Hacker News new | past | comments | ask | show | jobs | submit login
Show HN: Visualizing disk IO activity using log-scale banded graphs (bvckup2.com)
207 points by apankrat on Apr 11, 2018 | hide | past | web | favorite | 69 comments

Author here.

We had a need for a tool to graph IO activity at arbitrary sampling rates, so there was finally a solid excuse to do some datavis work :)

The thing I wanted to show is not the program itself, but the idea of factoring values and displaying factorization to cover several magnitude levels in one go. I suspect that this has been done before, but I couldn't find anything similar when I was researching this beforehand.

This visualization is really cool and innovative! It's useful for seeing the changes in the stream of values even if they are small relative to absolute magnitude (e.g., 1000001 -> 1000005 -> 1000003 etc).

The tradition way to solve this is to rescale the y axis (for example google stock price chart ranges from 1000-1200). But this doesn't work for graphing IO because it spikes up/down too often in a huge range.

Your visualization plots the base-1024 digits so whenever the IO is sustained at a certain range, the top few digits will be held constant and the next digit will show the variation within that scale.

Unfortunately I don't think this solves the spiking problem completely. It's mentally hard to parse since two adjacent values are only comparable whenever their top digits match.

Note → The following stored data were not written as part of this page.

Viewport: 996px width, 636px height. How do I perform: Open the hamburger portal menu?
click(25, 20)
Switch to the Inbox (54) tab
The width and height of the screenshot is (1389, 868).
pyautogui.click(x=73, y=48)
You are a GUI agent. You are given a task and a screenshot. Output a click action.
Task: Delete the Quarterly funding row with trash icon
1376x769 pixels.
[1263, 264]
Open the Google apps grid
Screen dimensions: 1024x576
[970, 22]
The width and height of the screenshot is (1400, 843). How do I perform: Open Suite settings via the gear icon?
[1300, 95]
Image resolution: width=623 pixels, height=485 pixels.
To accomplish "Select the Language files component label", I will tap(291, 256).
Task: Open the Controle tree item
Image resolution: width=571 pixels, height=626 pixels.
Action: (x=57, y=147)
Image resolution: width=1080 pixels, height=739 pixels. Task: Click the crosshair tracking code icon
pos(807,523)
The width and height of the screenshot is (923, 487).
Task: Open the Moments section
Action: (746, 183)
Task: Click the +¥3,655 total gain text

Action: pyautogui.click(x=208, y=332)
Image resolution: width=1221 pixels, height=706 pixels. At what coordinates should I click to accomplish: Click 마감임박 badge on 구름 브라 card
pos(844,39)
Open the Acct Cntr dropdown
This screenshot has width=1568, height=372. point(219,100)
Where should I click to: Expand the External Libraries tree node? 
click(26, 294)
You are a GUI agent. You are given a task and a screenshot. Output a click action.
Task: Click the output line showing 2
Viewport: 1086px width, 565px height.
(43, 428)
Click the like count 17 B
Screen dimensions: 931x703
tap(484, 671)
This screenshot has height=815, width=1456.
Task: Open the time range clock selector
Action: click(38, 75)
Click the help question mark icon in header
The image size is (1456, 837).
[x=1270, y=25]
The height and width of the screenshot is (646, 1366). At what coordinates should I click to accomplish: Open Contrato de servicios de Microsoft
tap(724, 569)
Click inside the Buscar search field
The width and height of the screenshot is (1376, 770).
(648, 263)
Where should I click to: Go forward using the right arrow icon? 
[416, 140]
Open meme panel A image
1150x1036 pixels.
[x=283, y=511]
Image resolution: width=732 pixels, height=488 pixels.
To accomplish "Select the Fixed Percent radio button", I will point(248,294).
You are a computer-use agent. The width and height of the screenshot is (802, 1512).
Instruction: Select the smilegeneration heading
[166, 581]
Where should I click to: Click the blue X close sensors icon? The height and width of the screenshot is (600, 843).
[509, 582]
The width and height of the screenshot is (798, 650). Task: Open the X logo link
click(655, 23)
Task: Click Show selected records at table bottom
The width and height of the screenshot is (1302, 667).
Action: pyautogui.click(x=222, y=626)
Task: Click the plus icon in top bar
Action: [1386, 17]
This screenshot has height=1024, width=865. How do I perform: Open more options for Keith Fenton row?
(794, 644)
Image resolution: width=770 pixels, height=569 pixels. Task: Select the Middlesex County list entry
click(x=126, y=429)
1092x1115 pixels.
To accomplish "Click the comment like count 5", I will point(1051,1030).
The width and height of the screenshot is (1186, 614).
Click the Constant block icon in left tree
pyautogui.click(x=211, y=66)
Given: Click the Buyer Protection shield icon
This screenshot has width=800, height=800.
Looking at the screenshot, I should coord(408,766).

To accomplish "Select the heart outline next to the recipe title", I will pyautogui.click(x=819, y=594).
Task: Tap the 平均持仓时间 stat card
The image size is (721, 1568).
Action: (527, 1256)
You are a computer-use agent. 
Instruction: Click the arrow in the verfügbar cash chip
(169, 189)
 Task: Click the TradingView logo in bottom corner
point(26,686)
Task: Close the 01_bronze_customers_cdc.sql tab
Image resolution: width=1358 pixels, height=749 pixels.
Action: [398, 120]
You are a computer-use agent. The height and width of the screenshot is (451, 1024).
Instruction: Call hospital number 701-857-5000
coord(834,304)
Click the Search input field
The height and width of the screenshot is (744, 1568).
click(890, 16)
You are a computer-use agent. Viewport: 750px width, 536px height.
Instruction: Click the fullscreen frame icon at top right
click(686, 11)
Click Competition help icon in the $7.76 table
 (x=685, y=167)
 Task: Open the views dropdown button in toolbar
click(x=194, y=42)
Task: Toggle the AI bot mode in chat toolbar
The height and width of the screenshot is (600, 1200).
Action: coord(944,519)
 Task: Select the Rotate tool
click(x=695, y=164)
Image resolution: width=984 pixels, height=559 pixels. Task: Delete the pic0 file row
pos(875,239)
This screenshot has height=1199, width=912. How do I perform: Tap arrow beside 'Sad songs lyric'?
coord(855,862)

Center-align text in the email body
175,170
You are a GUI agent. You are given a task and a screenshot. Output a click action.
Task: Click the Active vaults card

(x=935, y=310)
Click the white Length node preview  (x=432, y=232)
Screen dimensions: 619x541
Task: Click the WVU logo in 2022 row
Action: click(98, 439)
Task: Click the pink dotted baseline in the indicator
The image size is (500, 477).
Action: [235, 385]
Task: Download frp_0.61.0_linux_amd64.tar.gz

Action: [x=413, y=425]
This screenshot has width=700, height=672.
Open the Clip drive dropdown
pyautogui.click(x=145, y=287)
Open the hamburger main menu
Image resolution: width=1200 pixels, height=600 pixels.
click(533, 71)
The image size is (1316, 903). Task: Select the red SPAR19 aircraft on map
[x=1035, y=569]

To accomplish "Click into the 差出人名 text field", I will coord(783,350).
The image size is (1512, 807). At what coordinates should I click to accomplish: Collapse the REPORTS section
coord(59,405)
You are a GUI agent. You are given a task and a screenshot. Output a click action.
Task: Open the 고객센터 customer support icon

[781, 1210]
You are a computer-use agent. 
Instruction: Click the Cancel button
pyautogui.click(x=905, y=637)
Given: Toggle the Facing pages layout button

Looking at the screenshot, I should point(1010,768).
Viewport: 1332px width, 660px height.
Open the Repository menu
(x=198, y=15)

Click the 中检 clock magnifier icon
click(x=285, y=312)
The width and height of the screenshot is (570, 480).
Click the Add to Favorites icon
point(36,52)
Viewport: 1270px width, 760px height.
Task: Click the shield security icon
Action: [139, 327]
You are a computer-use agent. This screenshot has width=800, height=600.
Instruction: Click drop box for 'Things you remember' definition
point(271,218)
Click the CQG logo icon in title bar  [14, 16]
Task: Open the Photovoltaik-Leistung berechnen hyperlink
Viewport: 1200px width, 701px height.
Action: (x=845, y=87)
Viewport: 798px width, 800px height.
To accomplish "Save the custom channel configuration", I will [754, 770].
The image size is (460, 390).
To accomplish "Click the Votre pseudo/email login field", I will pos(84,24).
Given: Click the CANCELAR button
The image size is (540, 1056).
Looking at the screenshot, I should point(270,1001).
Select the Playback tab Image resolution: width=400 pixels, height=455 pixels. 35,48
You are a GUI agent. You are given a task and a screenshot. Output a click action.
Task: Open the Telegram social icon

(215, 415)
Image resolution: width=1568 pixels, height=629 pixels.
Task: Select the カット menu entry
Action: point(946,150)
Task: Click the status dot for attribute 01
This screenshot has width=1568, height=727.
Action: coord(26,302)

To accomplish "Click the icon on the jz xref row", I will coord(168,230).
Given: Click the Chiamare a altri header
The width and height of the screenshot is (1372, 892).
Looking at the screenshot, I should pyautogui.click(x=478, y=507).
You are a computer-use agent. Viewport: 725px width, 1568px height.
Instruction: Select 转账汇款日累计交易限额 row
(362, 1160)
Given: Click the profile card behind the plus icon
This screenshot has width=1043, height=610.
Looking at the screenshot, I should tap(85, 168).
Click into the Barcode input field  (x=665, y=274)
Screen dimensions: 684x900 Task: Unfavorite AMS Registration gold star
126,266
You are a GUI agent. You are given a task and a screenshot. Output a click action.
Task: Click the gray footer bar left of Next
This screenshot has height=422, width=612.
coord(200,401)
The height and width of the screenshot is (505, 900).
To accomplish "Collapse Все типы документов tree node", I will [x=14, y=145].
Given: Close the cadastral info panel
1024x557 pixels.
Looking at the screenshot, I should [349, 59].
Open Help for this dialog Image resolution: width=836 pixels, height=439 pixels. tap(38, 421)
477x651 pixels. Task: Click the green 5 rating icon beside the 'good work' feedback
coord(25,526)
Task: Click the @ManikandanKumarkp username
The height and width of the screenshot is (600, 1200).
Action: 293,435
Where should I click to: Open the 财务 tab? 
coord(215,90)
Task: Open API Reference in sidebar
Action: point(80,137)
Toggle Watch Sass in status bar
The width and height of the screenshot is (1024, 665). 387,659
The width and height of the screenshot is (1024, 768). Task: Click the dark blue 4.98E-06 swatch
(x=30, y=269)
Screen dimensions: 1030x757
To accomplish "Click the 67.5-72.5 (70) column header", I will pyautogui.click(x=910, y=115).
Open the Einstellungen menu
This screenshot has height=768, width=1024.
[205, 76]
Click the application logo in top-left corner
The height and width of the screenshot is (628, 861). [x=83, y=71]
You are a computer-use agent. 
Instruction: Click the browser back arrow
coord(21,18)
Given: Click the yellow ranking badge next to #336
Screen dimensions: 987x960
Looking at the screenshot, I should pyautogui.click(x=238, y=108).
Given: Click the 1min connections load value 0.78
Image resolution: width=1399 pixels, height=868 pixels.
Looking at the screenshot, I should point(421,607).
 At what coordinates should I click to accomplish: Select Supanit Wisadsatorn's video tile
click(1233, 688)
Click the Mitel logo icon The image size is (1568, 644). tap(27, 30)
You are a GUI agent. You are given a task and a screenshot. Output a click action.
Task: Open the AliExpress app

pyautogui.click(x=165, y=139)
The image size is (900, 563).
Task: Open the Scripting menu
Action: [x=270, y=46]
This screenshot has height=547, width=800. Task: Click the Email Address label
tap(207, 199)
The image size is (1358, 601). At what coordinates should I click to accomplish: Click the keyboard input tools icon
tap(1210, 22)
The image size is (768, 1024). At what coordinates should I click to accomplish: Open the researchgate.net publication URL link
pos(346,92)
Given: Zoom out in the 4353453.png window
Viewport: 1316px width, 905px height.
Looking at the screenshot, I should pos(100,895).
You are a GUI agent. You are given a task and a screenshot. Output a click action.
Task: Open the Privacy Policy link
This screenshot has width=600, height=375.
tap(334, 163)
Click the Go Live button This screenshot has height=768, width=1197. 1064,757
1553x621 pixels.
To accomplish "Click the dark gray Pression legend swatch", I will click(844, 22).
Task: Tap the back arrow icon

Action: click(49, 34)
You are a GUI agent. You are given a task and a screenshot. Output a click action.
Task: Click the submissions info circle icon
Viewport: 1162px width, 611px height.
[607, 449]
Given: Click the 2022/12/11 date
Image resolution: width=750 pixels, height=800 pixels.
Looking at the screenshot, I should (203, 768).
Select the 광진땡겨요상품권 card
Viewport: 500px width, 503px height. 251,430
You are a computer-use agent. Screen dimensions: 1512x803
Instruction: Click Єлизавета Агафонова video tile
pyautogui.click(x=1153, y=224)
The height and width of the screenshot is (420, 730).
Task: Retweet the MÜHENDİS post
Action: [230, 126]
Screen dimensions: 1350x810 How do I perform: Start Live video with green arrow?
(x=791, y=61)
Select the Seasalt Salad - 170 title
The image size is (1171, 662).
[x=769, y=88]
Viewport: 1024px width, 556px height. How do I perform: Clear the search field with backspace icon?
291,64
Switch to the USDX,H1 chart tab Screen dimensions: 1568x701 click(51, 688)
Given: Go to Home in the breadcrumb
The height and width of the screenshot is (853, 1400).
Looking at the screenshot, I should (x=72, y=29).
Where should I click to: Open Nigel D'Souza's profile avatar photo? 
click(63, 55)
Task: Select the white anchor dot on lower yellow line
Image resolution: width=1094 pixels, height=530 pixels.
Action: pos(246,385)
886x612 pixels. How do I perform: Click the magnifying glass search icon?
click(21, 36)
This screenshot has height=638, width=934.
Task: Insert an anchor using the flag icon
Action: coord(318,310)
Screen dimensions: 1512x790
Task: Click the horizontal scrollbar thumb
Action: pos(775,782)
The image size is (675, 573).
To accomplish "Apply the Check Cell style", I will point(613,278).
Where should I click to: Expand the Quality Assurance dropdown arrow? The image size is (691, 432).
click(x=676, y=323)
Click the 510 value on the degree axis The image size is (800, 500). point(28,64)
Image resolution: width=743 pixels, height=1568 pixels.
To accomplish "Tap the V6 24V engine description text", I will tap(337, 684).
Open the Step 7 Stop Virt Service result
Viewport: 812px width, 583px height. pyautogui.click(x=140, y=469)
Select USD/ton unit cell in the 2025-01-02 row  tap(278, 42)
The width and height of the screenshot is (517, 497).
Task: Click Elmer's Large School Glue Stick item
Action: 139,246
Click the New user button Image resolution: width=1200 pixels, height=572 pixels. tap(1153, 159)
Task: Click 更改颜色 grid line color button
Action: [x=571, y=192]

For example it's only meaningful to compare (1gb+2mb+3kb) with (1gb+2mb+5kb) on the kb graph. If it spikes down to 0gb+0mb+0kb, you need to switch to reading the gb graph (since comparing the kb value to one before is pretty meaningless unless for some crazy reason you actually care about the mod 1024 value of two very different numbers).

To fix this, you should color code the "runs" of values that are meaningful to compare! In other words, kb values have the same color only if their gb/mb values match. And mb values have the same color if their gb value matches.

I like the idea of using a color signal to show a changed value, with the change cascading to lower "digits". So, for instance, if the GB change, then so do MB, KB, and B. If GB and MB remains the same, then only KB and B will change.

Hard part would be how to do this over a long span of columns without the whole thing looking like a unicorn puked on the chart...

I've never seen something similar before either, and it is a very useful visualization.

I'm thinking about how to do something similar in my monitoring. How would you extend it to allow zooming on the X-axis? With a continuous log scale, or a simple linear scale, it's easy to know how to compress the data horizontally: take the min/max/avg of the datapoints that go in to one horizontal pixel. I'm not sure how to apply that to your discrete log scale; it seems to work on the assumption that points along the X-axis are discrete.

Edit: I said Y-axis, I meant X-axis. I'm embarrassed.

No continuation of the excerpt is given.